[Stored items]

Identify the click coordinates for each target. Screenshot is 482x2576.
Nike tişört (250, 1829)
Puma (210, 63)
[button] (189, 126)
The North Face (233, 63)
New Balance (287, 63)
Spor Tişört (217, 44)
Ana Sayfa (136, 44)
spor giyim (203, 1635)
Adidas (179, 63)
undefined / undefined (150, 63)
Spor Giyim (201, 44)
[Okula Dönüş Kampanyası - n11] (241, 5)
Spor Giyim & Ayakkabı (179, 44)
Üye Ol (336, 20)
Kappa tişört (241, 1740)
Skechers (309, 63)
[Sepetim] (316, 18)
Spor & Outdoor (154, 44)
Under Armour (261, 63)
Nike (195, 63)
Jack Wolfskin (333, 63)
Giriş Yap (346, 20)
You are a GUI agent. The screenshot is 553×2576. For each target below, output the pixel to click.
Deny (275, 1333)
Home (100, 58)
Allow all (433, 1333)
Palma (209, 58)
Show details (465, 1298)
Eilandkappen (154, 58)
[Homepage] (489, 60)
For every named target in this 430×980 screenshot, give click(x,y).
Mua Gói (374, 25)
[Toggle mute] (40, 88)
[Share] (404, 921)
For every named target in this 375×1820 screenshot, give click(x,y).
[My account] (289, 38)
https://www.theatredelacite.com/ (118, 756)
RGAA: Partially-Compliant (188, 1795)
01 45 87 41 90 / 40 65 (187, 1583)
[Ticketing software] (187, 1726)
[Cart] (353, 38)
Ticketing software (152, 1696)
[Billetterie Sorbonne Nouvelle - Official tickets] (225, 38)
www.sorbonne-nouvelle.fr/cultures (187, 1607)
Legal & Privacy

Task item — Filter the entries down to the lines that include the string "Ticketing".

Reply —
[Ticketing software] (187, 1726)
Ticketing software (152, 1696)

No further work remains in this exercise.